Equalizing dividends, one-time payments to eligible shareholders, occur when a company changes its dividend schedule, thereby compensating investors for lost income from missed dividend payments. Essentially, these dividends ensure that the income per share remains stable during a distribution or accumulation period, regardless of the schedule change.
Changes in the dividend schedule are typically made by the company's executives or board of directors. For various reasons, such as accommodating unforeseen circumstances like a cash shortage, a firm may decide to adjust the dividend payment schedule. In this situation, an equalizing dividend may be paid to shareholders to offset the impact of the new payment timings.
Though mostly prevalent in the United Kingdom and parts of Europe, these payments adjust for any lost dividend income from the schedule change. Income is paid out on or after the ex-dividend date, which is when the income is removed from the fund's net asset value (NAV) and paid to shareholders on a per-share basis. Those who purchase shares after the last ex-dividend date may not have held the stock for a full income-generating period, so their shares are considered separately from previously acquired shares. However, they're still entitled to the same per-share payment, with part of the payment treated as a return of capital or as an equalizing dividend. This equalizes the per-share amount paid to both old and new shareholders, ensuring equal treatment for future dividend payments.

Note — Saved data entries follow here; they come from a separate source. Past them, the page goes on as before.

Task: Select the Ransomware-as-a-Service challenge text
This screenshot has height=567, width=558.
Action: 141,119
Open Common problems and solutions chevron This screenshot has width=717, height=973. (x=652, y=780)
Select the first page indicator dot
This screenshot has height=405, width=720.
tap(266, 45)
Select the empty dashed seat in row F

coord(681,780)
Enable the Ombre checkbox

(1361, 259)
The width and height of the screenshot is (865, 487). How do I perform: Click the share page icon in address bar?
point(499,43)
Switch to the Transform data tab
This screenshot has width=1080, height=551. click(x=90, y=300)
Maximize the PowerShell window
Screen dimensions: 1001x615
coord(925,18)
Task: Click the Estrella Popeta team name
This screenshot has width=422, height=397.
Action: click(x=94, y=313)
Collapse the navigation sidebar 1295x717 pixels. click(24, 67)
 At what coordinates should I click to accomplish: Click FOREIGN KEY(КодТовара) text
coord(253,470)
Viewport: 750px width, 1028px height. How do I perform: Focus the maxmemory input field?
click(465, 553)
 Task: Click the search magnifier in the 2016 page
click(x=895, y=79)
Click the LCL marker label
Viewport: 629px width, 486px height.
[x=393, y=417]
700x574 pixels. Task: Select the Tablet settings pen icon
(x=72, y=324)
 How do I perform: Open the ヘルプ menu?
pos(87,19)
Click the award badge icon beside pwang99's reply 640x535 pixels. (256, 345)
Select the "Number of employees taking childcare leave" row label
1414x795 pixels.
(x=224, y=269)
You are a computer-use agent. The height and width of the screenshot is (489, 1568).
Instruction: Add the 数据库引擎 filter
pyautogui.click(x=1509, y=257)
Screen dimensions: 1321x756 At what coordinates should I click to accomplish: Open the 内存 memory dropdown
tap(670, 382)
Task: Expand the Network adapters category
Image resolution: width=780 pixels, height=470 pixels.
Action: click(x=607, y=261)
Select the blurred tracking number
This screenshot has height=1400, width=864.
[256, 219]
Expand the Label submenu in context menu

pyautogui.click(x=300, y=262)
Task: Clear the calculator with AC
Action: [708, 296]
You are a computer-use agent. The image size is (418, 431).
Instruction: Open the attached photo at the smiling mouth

Dividend payments are generally considered taxable income, with an exception if the investor holds the investment in a tax wrapper like a UK Individual Savings Account (ISA). The investor is only required to pay tax on the portion of the payment that corresponds to their period of ownership. In the UK, the income generated before the investment, which is included in the purchase price per unit, is treated as a return of the initial investment, thereby being non-taxable. Consequently, investors reportedly receiving income can adjust their taxable income using a portion of the equalizing dividend.